Scott, a Republican congressman from Charleston, says he doesn't remember anything else from the conversation, but within 18 hours, he was being introduced as the Palmetto State’s next senator.

In a phone conference with reporters Monday afternoon, Scott says he first started thinking about the idea of serving in the Senate when incumbent Republican Jim DeMint called him on December 6 to say he was resigning his seat. DeMint plans to leave the Senate next month to take the helm of the Heritage Foundation.

Scott says he will look to DeMint as a model for how he will work and vote in the Senate, though he also mentions Republicans Marco Rubio of Florida, Mike Lee of Utah, and Tom Coburn of Oklahoma as other senators he hopes to emulate.

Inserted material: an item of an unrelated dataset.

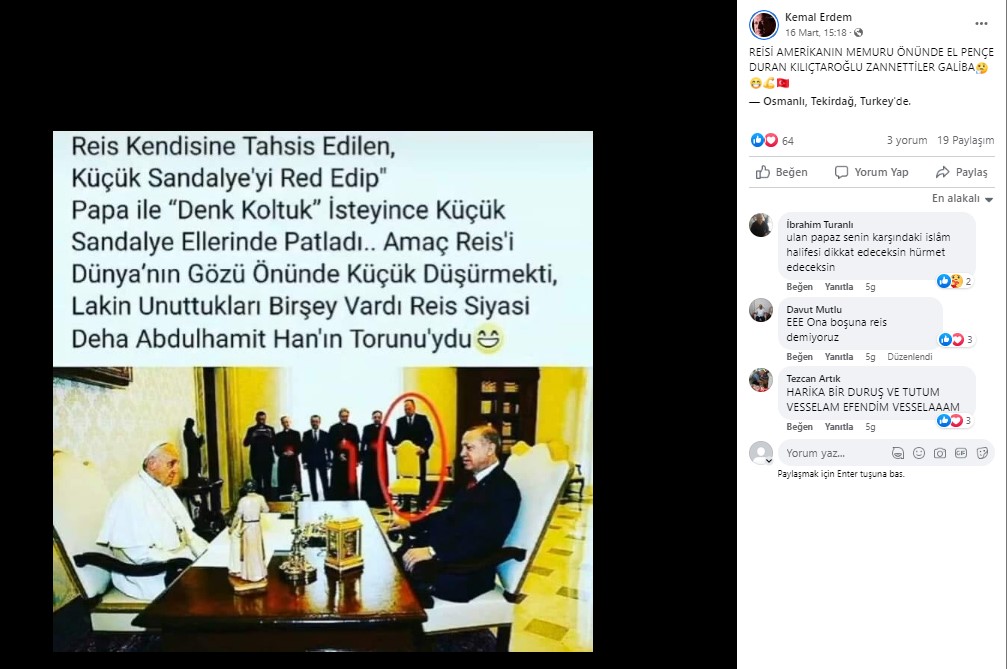This screenshot has height=669, width=1007.
Task: Click the sticker icon in comment box
Action: (982, 453)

Haley says she reached her decision to appoint Scott “late last week” but wanted to take a day or two to think about it before formally asking him.

Asked about the “historic” nature of the pick (Scott is black and will be the only black senator in the next Congress), Haley insists the congressman “earned” the appointment through his years of service.

“The fact that he is a minority is one more thing that our country can be proud of,” she says. “It is something that we ought to celebrate.”

Scott himself says he did not want to downplay the significance of being the first black senator from South Carolina and the first black Republican senator in more than 30 years. He says he thinks about it differently than when he was first elected nearly 18 years ago to the Charleston city council, the first black Republican to win any election in South Carolina since Reconstruction.

“It probably weighed on me differently than it did now,” Scott says.